■ BRIEF
Nothing outside the stretch is wanted. Repeat exactly the lines of the listing below from the one that contains "Screen dimensions: 385x2576" through the one that contains "This screenshot has height=688, width=1126.", both ends included.

---*---

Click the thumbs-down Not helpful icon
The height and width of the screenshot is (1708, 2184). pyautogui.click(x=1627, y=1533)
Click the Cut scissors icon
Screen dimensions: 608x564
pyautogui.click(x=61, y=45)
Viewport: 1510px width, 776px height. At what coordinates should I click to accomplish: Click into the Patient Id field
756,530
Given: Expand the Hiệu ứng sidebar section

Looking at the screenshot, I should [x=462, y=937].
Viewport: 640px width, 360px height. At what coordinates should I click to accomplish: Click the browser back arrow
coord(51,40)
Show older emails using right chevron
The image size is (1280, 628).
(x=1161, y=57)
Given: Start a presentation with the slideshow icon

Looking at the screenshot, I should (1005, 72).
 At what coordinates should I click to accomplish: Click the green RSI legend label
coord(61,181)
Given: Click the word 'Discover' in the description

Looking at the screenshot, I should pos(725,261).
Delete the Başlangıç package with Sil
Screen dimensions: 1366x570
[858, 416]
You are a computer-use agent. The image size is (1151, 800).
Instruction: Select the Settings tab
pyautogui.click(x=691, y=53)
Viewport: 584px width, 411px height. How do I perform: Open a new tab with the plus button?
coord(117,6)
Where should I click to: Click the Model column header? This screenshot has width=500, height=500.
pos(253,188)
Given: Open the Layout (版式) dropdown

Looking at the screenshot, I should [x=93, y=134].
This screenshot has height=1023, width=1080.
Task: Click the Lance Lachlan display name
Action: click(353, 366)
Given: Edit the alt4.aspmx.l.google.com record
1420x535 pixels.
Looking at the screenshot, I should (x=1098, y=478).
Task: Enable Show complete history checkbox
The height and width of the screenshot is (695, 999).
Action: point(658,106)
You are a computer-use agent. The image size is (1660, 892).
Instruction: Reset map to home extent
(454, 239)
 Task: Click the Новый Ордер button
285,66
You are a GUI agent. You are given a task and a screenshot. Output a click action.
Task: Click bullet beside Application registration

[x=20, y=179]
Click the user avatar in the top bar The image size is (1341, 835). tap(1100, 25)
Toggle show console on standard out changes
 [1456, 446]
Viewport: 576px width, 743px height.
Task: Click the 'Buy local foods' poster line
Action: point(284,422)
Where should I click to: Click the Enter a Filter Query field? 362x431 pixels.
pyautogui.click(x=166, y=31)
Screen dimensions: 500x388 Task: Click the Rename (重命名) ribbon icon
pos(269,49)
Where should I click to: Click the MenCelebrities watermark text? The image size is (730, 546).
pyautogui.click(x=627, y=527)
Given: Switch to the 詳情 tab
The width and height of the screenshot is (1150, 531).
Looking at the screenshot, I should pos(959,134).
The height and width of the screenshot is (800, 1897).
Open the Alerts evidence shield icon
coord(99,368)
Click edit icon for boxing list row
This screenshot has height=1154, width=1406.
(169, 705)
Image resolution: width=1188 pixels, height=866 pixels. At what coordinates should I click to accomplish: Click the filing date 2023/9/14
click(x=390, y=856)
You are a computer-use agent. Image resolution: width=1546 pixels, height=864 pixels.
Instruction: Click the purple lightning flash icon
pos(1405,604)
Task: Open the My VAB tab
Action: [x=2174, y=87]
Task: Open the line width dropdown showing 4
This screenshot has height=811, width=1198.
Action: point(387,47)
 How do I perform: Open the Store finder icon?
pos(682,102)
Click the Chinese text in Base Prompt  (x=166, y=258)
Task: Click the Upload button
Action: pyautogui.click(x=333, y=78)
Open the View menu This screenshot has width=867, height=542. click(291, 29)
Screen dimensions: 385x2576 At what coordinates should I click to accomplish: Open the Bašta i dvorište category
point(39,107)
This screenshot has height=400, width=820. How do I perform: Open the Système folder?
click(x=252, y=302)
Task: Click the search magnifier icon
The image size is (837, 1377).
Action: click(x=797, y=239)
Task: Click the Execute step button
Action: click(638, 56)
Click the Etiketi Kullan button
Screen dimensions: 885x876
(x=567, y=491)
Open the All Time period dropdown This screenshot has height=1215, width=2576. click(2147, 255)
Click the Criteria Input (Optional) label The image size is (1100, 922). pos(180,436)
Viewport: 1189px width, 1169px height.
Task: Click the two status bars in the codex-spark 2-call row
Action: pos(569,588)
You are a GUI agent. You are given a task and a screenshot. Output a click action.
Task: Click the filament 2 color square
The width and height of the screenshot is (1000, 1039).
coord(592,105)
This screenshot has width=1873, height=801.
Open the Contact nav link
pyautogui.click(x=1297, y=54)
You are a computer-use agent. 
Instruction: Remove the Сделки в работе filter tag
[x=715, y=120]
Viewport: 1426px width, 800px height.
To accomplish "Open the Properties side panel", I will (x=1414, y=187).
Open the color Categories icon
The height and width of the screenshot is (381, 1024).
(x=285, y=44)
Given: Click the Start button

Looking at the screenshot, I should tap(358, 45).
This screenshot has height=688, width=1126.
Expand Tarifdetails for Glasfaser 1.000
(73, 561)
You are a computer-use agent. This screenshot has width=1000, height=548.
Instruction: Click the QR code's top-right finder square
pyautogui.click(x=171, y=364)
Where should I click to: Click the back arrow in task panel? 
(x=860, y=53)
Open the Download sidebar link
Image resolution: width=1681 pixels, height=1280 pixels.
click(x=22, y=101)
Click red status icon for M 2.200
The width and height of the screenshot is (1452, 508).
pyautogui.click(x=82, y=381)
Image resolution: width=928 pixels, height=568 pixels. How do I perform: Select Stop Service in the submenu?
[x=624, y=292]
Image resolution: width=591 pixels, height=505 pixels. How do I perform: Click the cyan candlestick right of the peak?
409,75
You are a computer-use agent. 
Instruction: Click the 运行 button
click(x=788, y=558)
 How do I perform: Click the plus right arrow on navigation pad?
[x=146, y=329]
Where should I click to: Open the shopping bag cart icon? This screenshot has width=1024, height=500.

---*---

■ EXERCISE ANSWER
Screen dimensions: 385x2576 At what coordinates should I click to accomplish: Open the Bašta i dvorište category
point(39,107)
This screenshot has height=400, width=820. How do I perform: Open the Système folder?
click(x=252, y=302)
Task: Click the search magnifier icon
The image size is (837, 1377).
Action: click(x=797, y=239)
Task: Click the Execute step button
Action: click(638, 56)
Click the Etiketi Kullan button
Screen dimensions: 885x876
(x=567, y=491)
Open the All Time period dropdown This screenshot has height=1215, width=2576. click(2147, 255)
Click the Criteria Input (Optional) label The image size is (1100, 922). pos(180,436)
Viewport: 1189px width, 1169px height.
Task: Click the two status bars in the codex-spark 2-call row
Action: pos(569,588)
You are a GUI agent. You are given a task and a screenshot. Output a click action.
Task: Click the filament 2 color square
The width and height of the screenshot is (1000, 1039).
coord(592,105)
This screenshot has width=1873, height=801.
Open the Contact nav link
pyautogui.click(x=1297, y=54)
You are a computer-use agent. 
Instruction: Remove the Сделки в работе filter tag
[x=715, y=120]
Viewport: 1426px width, 800px height.
To accomplish "Open the Properties side panel", I will (x=1414, y=187).
Open the color Categories icon
The height and width of the screenshot is (381, 1024).
(x=285, y=44)
Given: Click the Start button

Looking at the screenshot, I should tap(358, 45).
This screenshot has height=688, width=1126.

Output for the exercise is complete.